「喫茶 黒猫」
この名前を見て通り過ぎることができず・・・
そしてもう一つ。
最近、「喫茶店」という場所で有効な時を過ごしたことがなく、それにしようと。
あまりにもシアトル的なコーヒー店に慣れ過ぎて、こういうシンプルで、そして街の風景にしっかり溶け込んでいるところから遠ざかり過ぎていました。

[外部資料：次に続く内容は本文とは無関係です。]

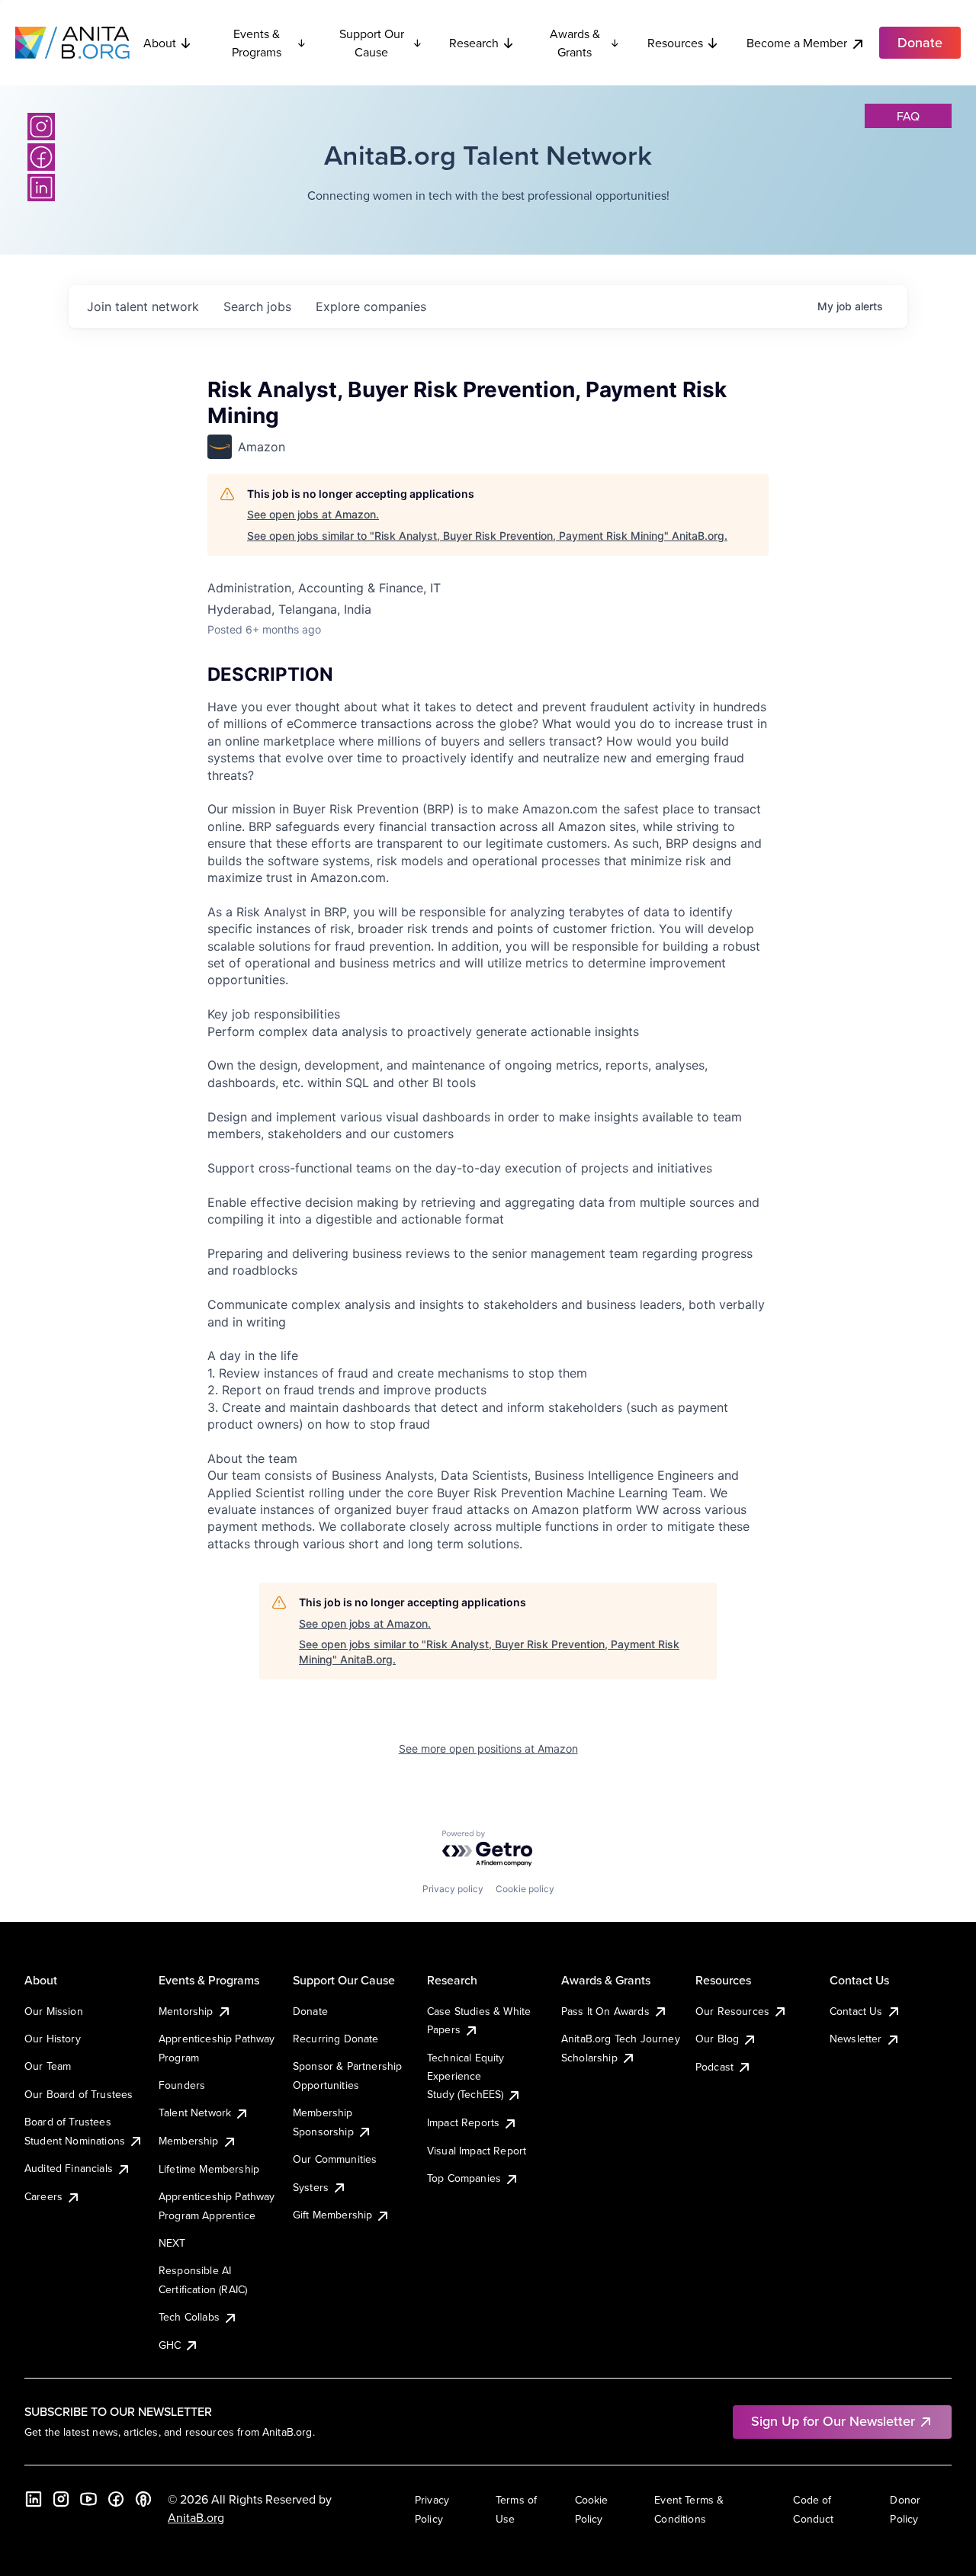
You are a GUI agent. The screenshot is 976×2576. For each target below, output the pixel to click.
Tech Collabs (189, 2316)
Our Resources (732, 2011)
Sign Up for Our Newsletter (833, 2420)
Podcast (714, 2066)
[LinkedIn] (41, 187)
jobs (257, 306)
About (159, 42)
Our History (52, 2038)
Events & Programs (256, 42)
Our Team (47, 2066)
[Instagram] (41, 126)
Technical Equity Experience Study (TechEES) (466, 2076)
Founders (182, 2085)
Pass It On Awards (605, 2011)
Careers (43, 2196)
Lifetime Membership (209, 2169)
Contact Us (856, 2011)
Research (474, 42)
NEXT (172, 2242)
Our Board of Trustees (78, 2094)
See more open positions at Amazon (488, 1748)
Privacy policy (452, 1888)
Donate (310, 2011)
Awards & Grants (575, 42)
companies (371, 306)
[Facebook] (41, 157)
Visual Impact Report (476, 2150)
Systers (311, 2187)
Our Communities (335, 2159)
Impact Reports (463, 2122)
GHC (170, 2345)
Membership (189, 2140)
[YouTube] (88, 2499)
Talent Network (195, 2112)
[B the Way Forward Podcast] (143, 2499)
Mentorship (186, 2011)
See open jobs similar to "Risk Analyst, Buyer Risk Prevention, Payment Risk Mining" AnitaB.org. (487, 535)
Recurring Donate (336, 2038)
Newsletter (856, 2038)
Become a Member (796, 42)
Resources (675, 42)
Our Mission (53, 2011)
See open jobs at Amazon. (313, 514)
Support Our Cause (371, 42)
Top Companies (464, 2178)
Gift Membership (332, 2214)
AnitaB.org (196, 2517)
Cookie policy (525, 1888)
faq (908, 115)
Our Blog (717, 2038)
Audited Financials (68, 2168)
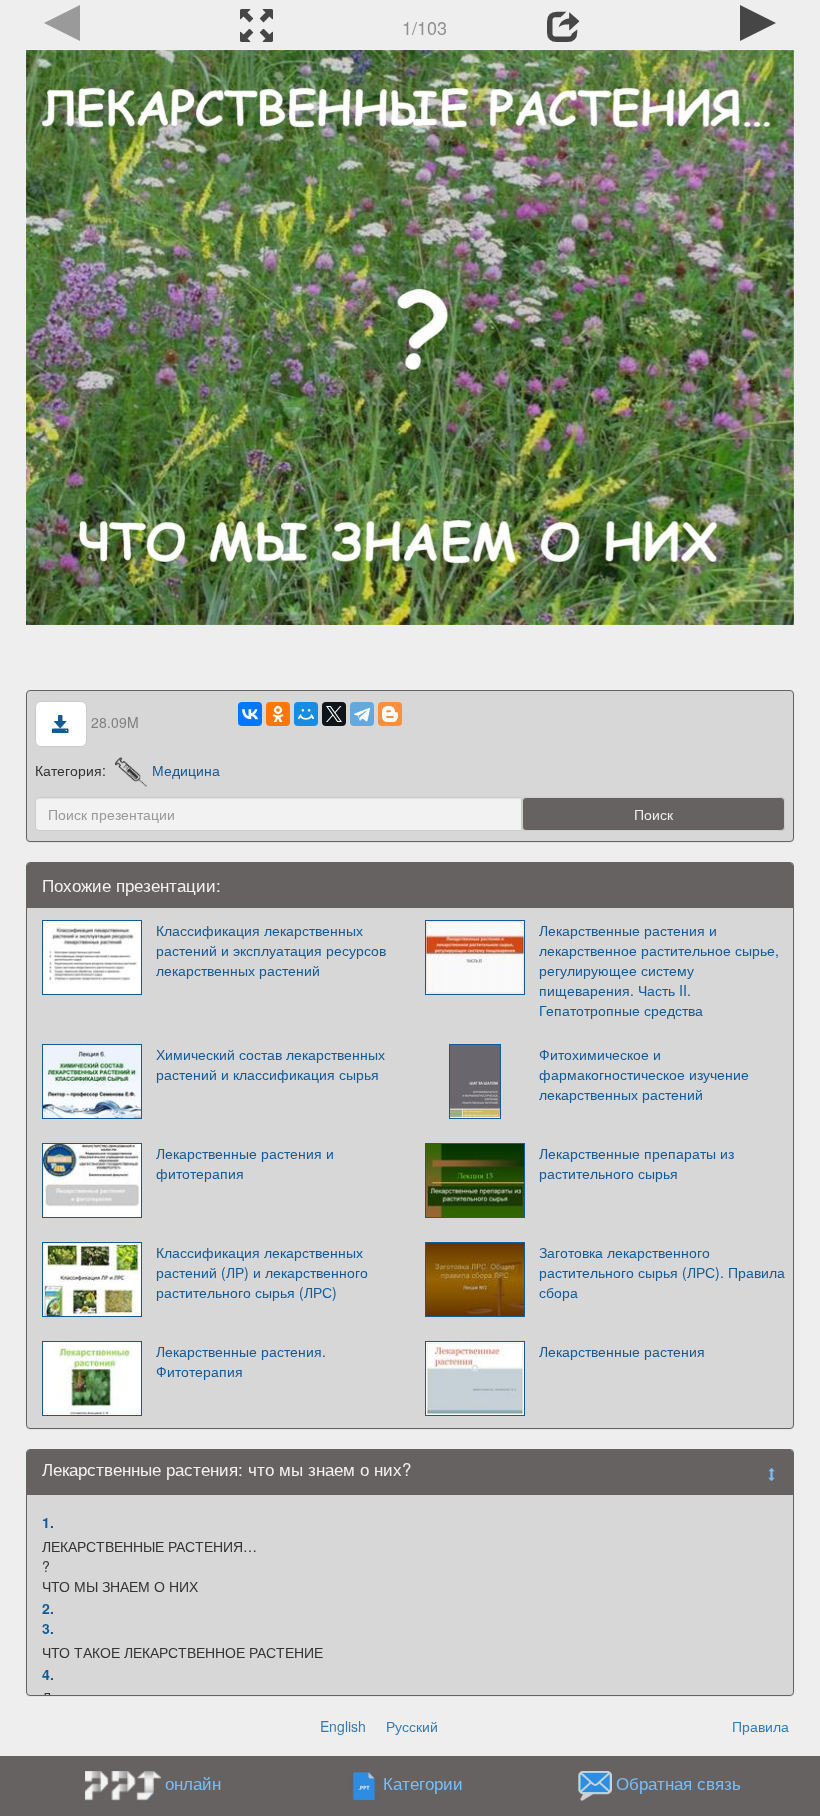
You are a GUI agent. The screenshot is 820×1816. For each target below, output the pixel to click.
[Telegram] (362, 714)
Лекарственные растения (622, 1351)
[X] (334, 714)
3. (48, 1628)
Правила (760, 1726)
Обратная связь (678, 1784)
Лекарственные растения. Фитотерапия (241, 1361)
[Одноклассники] (278, 714)
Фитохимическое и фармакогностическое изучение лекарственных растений (644, 1074)
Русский (412, 1726)
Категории (423, 1784)
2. (48, 1608)
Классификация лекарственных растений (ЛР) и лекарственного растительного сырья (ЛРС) (262, 1272)
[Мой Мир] (306, 714)
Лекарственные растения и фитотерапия (245, 1163)
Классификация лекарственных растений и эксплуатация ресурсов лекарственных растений (271, 950)
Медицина (186, 770)
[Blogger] (390, 714)
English (343, 1726)
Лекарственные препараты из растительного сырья (636, 1163)
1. (48, 1522)
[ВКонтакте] (250, 714)
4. (48, 1674)
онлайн (193, 1783)
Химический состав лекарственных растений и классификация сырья (270, 1064)
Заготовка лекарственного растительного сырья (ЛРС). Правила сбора (662, 1272)
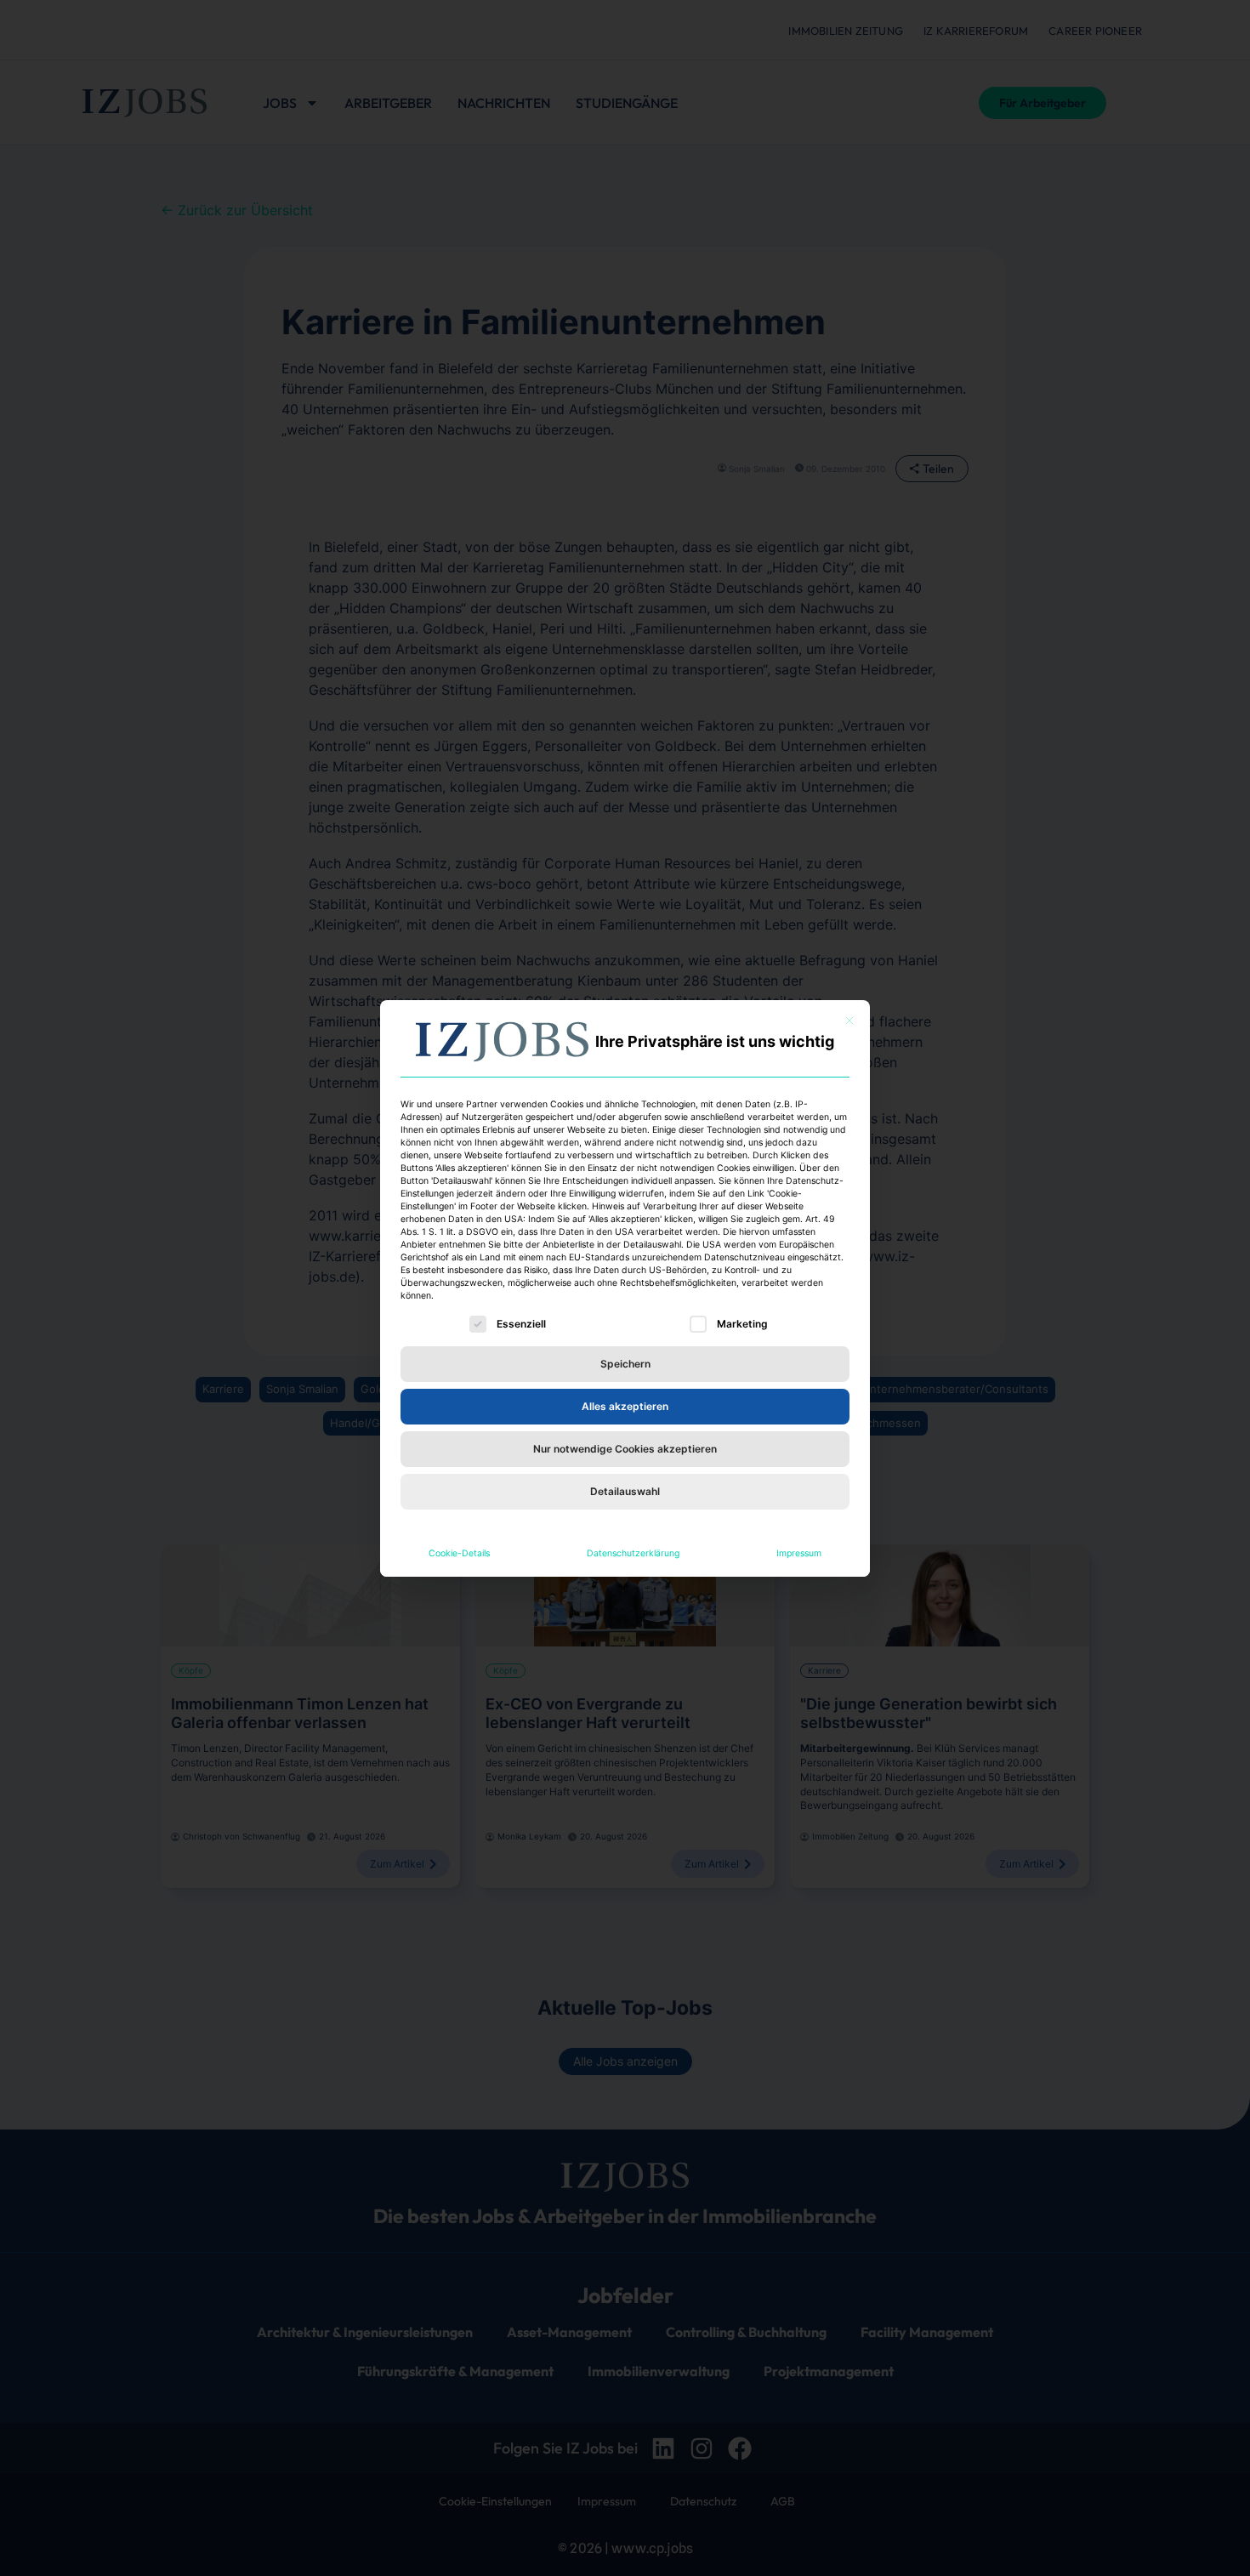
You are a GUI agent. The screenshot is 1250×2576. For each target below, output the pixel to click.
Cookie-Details (459, 1553)
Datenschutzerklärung (633, 1553)
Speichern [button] (625, 1363)
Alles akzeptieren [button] (625, 1406)
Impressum (798, 1553)
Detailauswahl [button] (625, 1491)
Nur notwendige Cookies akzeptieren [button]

お店の軒には・・・なるほどマスターは自転車乗りですね。
マスターが一人で切り盛りしています。
またその切り盛りにちょうどいい広さですね。
どうも・・マスターはインテリアにも造詣がありそう。
必要以上のもの、そして色を排除してくれているので、気持ちがチャカチャカしません。
ちょっと濃いめのブレンドとチーズケーキを頼みました。
この時間、私にとってはかなり重要な時間を過ごしたと思います。
目こそつぶっていなくともほぼ瞑想時間です。
珈琲を喫し、甘いものを間にはさみ、小さいため息を何度かつく。
この繰り返し。
それはこの夜集中してパフォーマンスする時間が待っているので、そのための集中力を高めた、隙のないように螺子を締めた、そんな感じです。
最近の自分に一番足りないにはこれ。
この時間の過ごし方こそ実は効率以上の「ゆとり」をもたらせてくれるもの。
ゆとりって、時間から逃げることかも。
喫茶ってそのためにあるんじゃないのかな。
実際この夜その結果がでました。
いろんな猫のクリップがあるなか、私に黒猫でおいてくれるとはお目が高い(笑)
たまたまお客さんがいなくなったので、少しだけマスターと会話。
なぜこの店名に至ったのかを聴いたり、お互いの猫との関係性を語ったり。
別のお客さんがやってきたので会話は終わり。
そこでブックシェルフにあったこの2冊を借り・・・
「黒ねこのおきゃくさま」
イギリスの絵本です。
この話、我が家にやってきた黒猫ゆめと大きく重なるところがあります。
わたしが野良猫だったゆめに与えた最初もミルク。
このまま姿です。
この姿も一緒。
そしてこうやって一緒に眠り・・・それでゆめを我が家に迎える決断をしたのです。
ここでは貧しいお爺さんとの一夜の話。
ひもじい生活の中、それでもおなかを空かせた黒猫に食べ物をあげてしまい・・・
絵本ではその後黒猫は家を出ます。
話しとしては傘地蔵に近いストーリーです。
もちろん我が家は違い、毎日黒猫ゆめと過ごしています。
「近くにお住まいですか?」
「いや、千葉なんですよ」
「そうですか。それは遠いところからありがとうございます。また機会あったらいらしてくださいね」
店を出るとき、なぜか現実世界に戻った感じ。
喫茶店は本来異次元に連れて行ってくれる場所。